Throughout adolescence I have seen cityscapes as both interesting and beautiful. I am fascinated by the towering structures reaching for the sky and the lights illuminating them at night. When I see the reflection of city lights on water I am intrigued.
Travel, Fascination, and Wonder
I’ve spent a lot of my life moving around and living in different regions of the United States. I’ve seen quite a few cities and the ones that stick with me the most are those that stimulate feelings of wonder and visual excitement. Pictures of cityscapes and urban scenes give me a similar feeling. Buildings like the Sydney Opera House, Oklahoma’s BOK center, and other modern looking and uniquely designed buildings are visually exciting to me. That’s because they invoke a sense of futuristic appeal which I reflect in my artwork again and again.
I’m not sure exactly where this fascination came from, but as a younger child I remember enjoying a vivid imagination. That imagination is still mostly intact today, and I use it in my artwork. This imagination has also allowed me to see cities, in a sense, as centers of conglomerating, connected, and communicating information.
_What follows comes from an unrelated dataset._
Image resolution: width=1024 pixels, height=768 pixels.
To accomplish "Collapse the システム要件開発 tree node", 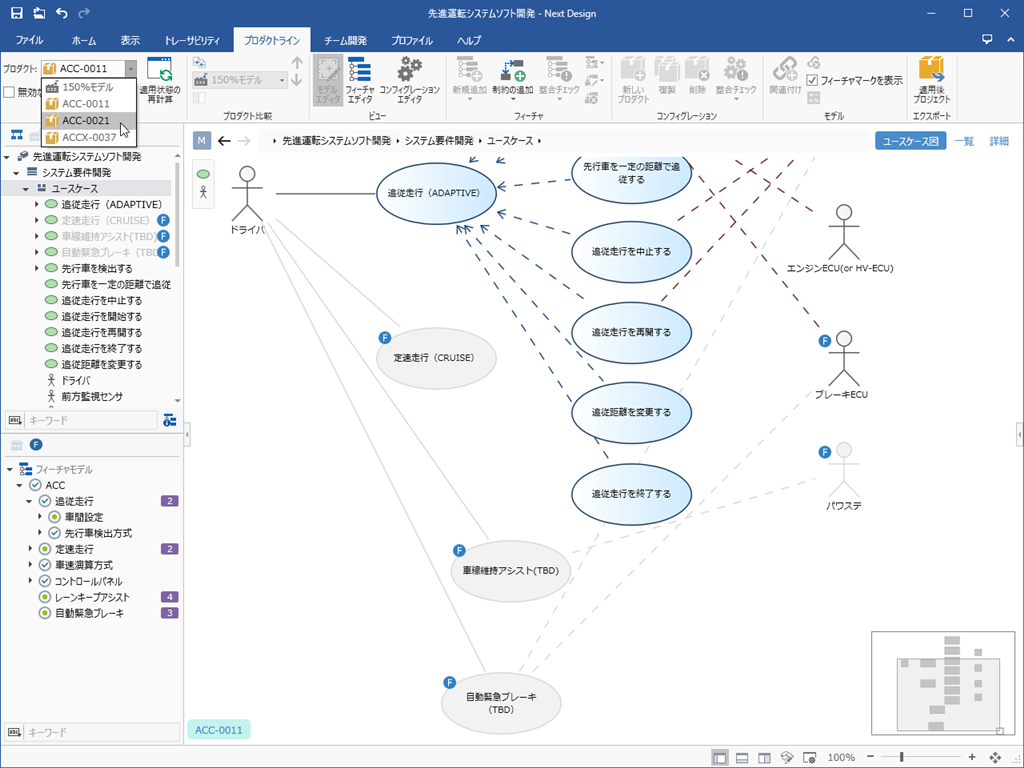I will click(17, 173).
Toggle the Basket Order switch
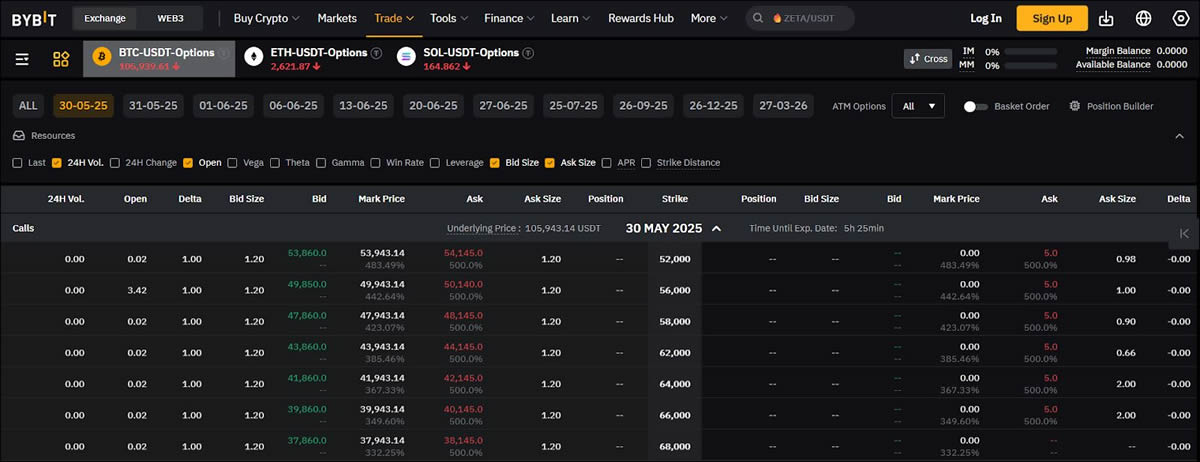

The Way I See Cityscapes, Roads, and Commuters
I see cityscapes sort of like motherboards within a computer. Each is a nexus of vast amounts of information that people are delivering back and forth as they commute. I see this as a sort of exchange of information, like electronic particles within a computer transferring information. This exchange and synthesis of information appears to happen in cities as well as computers.
Centers of Interraction
Some cities never sleep. Day and night people are commuting to their jobs, home, school and more to take part in this nexus of information in some way.
Maybe they are going to have a conference where business information is exchanged, maybe they will exchange emotional information by meeting a friend downtown, or maybe they’re exchanging intellectually innovative information with a coworker.
While in the city, commuters regularly receive and process information as people would in any culture, however; commuters can take the information with them and spread it from city to city, from city to suburban, and vice versa and so on. Each major city is like the motherboard of a computer and the suburbs and surrouding areas are like smaller parts of the computer.
Similarly, networks of computers and the information they process never sleep. All day and night the internet is being used by people going to and fro.
It appears the perpetual and highly connected nature of society follows a model of communication and innovation similar to a machine Integrated within a network of intelligence. What this implies for humanity and its relationship with technology, I would guess, is a continuing trend for humans to make themselves more like machines and for humans to make machines more like themselves.